Wednesday, November 2, 2011

Your Feelings and Mine Hold Equal Importance, Really They Do

Today I read a statement that stopped me cold - just an innocuous little statement in the middle of several others. Johanna Garth is doing something she calls The Fulfillment Project to make her already good life a little better or something to that effect. Today, on her blog, Losing Sanity, she's talking about a reward system of marbles she set up for her children. She lists a few of the things for which they can earn marbles. One of those things is what made me pause and think. She included "put someone else's feelings before your own" as a behavior that earns a marble. In theory, I don't disagree, but alarm bells started going off in my head. When we teach children to put others feelings before their own, we have to be careful to not teach them that their feelings aren't important.

It's one thing to value someone else's feelings, but it should never come at the expense of one's own feelings. I learned this the hard way. In many ways, as a lot women I know were, I was raised to put everyone else's feelings first and consequently to believe that my feelings didn't matter, or at least were less important. I don't think this was necessarily the intended message, but it was the lesson learned.
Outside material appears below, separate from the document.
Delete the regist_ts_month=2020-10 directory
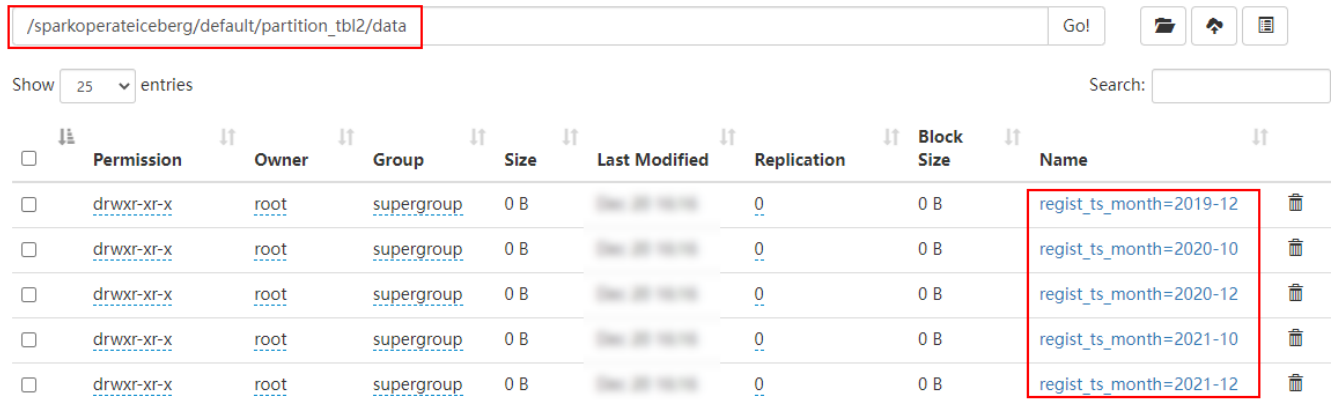1295,249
There's a fine line between putting someone else's feelings first and devaluing your own. For a long time, I thought it was one or the other, so I would swing between devaluing my feelings and demanding that others value them. I think it's very important that we as human beings learn to value other people's feelings without devaluing our own. It has taken me years to truly know this beyond a conceptual idea and even longer to implement it in my life. I still struggle with this, but I'm getting better at it.
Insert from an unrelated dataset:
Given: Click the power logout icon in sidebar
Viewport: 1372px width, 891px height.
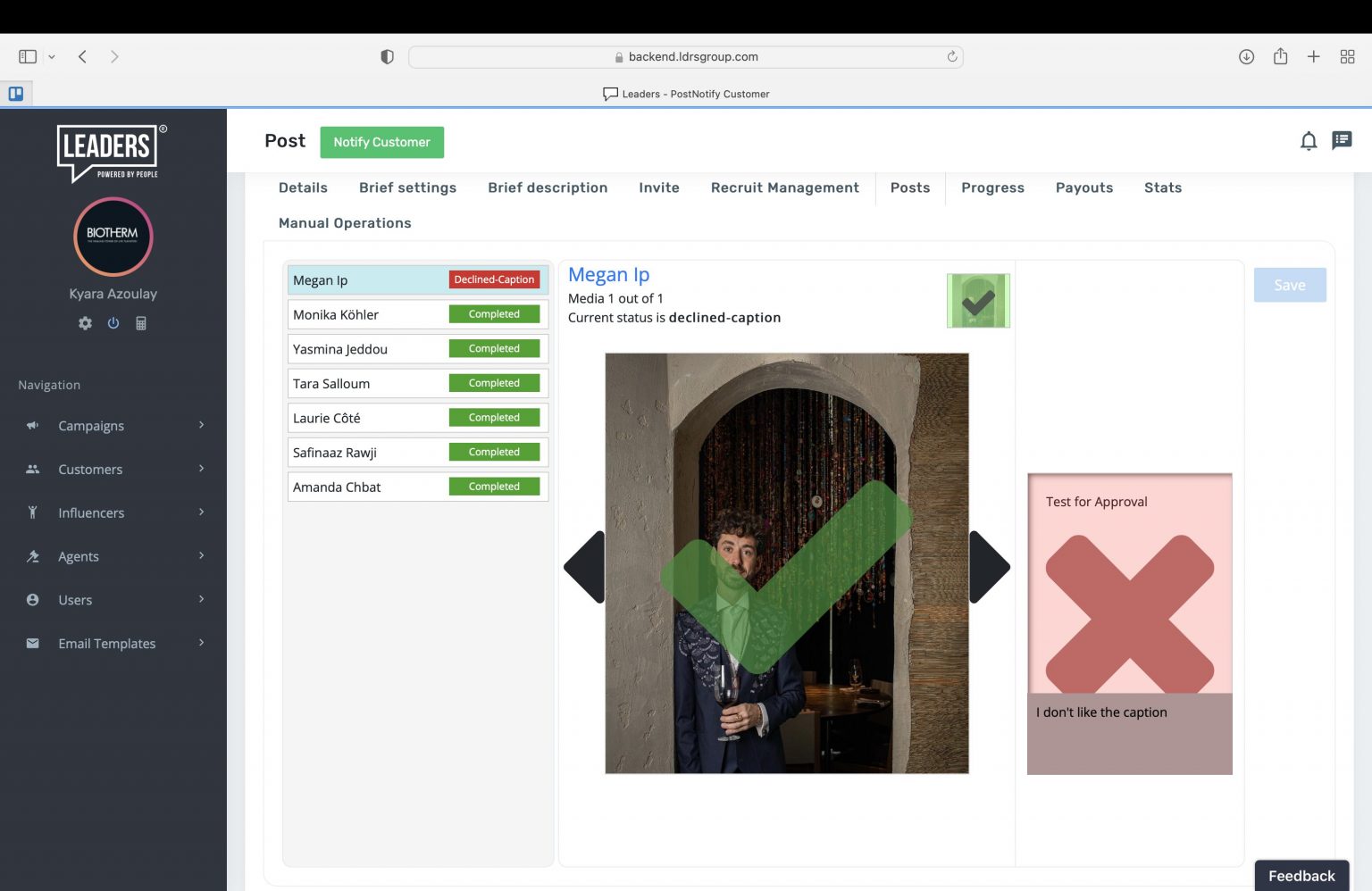Looking at the screenshot, I should pyautogui.click(x=113, y=323).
When we value our own feelings, we learn to own them. We learn to understand them. We learn to accept them. We learn that no one can dictate them to us. We learn to share them appropriately and without fear. We learn that every feeling we have is not only our right but our responsibility.

It's only when we truly value our own feelings, that we can even begin to honestly value someone else's in a healthy and productive way. Until that moment, all we're doing is sacrificing our feelings, perhaps our very being, in order to value someone else's feelings. And, that person may never value our feelings like we value his/hers. In a perfect world they would, but this world is far from perfect.
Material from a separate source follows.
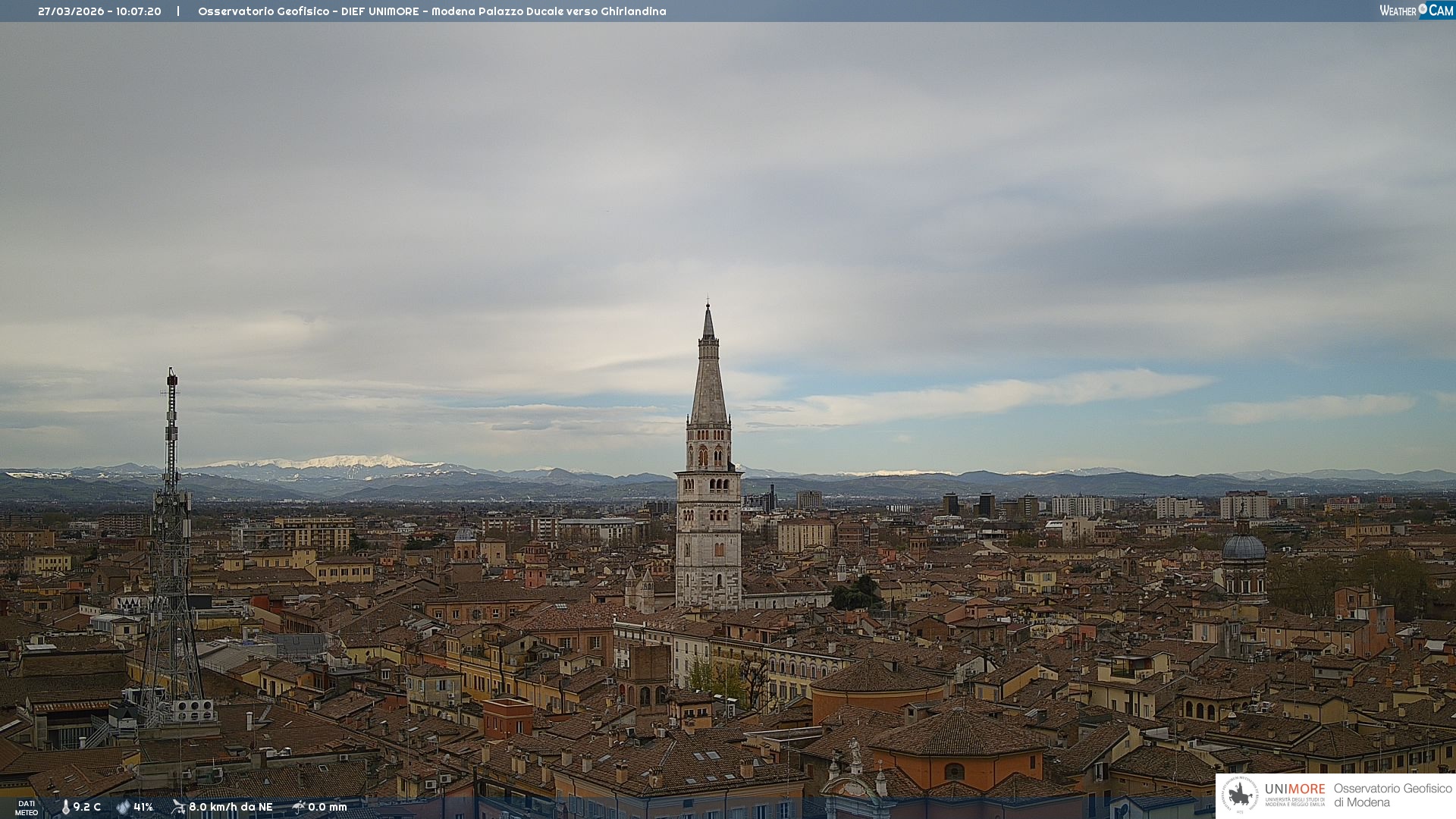This screenshot has height=819, width=1456.
Task: Click the 8.0 km/h da NE wind reading
Action: 231,807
So, I say let's all learn to value one another's feelings without devaluing our own. Your feelings are just as important as mine. My feelings are just as important as yours. Think how much better we'd treat one another if we all lived by that simple concept...

Okay, today should've been the Albany Citizen's Police Academy post, but this felt more important, so you get the Albany Citizen's Police Adademy tomorrow. Hope your feelings are okay with that!